Once the major work was done I started on a new project: a planting scheme for the bank near the chestnut steps. It’s to be a combination of filipendula rubra, joe pye weed (if it germinates), calamagrostis Karl Foerster plus a few other grasses in the front; probably miscanthus sinensis Gracillimus. Plus stipas. I had thought of doing pennisetums. But they have all gone into the maw of the bank which sucked up 51 of them last month and I can’t even see the effect they have made. Green growth on a few of them thank goodness. But I should have held some back for this new bit. But the Gracillimuses should do well. I just had rather planned on a slightly purplish theme. If they thrive I will repeat them further along the bank. This picture will locate the fourth terrace bank in the whole picture. Actually what I need is an aerial view of the farm so everything can be viewed in context.

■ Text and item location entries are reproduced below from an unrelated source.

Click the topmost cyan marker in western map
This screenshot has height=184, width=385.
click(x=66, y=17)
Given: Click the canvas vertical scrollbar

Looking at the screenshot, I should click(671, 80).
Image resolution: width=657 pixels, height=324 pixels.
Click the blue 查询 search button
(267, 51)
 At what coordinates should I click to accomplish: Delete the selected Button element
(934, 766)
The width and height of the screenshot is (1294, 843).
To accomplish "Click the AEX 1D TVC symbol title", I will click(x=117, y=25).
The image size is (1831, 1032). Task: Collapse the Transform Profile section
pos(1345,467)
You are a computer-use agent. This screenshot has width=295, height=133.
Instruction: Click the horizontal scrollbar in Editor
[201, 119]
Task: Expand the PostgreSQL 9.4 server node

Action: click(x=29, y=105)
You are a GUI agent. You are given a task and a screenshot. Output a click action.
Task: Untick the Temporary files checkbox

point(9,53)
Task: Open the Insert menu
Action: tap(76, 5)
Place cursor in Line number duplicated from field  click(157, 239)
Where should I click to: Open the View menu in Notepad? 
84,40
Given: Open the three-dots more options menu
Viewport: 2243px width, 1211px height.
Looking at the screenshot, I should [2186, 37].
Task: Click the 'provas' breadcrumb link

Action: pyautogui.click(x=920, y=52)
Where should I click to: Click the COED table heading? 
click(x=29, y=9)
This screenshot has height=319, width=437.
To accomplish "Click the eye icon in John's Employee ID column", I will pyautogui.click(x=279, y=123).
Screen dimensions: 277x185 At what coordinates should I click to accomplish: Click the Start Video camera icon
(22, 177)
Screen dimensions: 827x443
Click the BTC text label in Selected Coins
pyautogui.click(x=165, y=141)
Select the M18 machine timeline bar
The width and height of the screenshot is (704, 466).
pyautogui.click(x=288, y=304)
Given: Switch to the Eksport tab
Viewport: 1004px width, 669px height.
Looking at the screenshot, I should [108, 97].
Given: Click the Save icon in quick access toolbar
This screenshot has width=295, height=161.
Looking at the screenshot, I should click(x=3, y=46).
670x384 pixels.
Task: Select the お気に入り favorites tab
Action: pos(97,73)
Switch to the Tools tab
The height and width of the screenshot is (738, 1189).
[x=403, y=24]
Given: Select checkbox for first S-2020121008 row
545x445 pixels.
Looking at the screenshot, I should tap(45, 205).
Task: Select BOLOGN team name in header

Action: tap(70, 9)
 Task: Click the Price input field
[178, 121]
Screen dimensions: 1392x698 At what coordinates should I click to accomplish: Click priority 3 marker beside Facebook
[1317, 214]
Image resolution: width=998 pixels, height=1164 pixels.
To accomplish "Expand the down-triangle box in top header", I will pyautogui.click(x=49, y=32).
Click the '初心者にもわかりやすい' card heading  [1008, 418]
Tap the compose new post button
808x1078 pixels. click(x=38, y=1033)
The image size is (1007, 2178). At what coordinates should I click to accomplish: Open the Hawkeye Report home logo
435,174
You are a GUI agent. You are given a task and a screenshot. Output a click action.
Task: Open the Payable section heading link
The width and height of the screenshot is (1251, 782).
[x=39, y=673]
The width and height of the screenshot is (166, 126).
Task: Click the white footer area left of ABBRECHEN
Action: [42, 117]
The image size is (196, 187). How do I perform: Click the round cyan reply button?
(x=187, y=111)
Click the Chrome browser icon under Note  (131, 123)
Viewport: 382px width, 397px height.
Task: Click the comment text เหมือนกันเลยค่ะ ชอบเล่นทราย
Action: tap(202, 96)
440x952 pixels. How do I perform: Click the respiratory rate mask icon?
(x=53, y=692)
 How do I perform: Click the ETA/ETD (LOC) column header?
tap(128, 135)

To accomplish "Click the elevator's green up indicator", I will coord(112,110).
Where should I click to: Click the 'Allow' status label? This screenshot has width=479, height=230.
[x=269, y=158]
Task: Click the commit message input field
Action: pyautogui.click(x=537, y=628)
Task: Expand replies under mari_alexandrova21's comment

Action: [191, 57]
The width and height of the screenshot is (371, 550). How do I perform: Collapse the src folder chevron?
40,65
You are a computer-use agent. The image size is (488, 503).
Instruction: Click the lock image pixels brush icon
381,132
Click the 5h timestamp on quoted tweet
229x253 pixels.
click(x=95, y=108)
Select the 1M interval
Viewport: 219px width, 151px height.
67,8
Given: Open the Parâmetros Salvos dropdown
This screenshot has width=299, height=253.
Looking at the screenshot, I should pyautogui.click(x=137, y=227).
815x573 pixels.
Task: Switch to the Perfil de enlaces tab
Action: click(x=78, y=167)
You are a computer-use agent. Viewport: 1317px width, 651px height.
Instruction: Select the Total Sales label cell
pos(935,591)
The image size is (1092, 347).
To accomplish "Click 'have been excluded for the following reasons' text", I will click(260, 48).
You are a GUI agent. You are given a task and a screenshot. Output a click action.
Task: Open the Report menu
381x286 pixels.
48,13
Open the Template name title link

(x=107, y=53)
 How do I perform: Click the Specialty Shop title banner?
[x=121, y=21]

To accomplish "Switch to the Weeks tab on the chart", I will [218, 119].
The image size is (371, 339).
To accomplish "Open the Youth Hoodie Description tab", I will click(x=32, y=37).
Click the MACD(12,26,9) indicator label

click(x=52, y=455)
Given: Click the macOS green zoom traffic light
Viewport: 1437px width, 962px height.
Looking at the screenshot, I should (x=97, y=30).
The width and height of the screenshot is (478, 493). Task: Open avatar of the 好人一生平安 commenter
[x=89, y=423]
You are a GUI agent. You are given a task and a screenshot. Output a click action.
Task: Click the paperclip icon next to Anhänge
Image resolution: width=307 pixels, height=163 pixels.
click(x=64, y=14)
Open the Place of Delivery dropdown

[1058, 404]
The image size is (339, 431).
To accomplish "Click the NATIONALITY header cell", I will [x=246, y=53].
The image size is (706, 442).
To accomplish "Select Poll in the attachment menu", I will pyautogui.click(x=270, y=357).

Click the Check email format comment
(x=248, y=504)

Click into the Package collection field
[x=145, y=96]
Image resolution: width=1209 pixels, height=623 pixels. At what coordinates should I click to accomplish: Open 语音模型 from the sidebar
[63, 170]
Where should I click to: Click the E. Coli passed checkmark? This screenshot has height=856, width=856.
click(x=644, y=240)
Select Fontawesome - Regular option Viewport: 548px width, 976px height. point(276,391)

And so to the house: euphorbias and lovely, lively purple wildflowers that I found down near the lower terraces on my walk to the apple trees. They are honesty of course, a plant name I was completely ignorant of and now see everywhere (thank you Andrew.) And once the seed pods set, they will be spirited down to Les Vans to be made into wreaths.

Then, just as a light sprinkle of rain helped my newly sown beds along, out came the lawn mower for its first of the year job. The lawn and the approach along the front of the house have had their two cuts. Hurrah.

To finish I worked on the cabbage, sowed grass seed and built up a part of the lawn that had tried to join the lower terrace after a heavy shower of rain the month before. Can’t wait for tomorrow; my list of chores is even longer than today.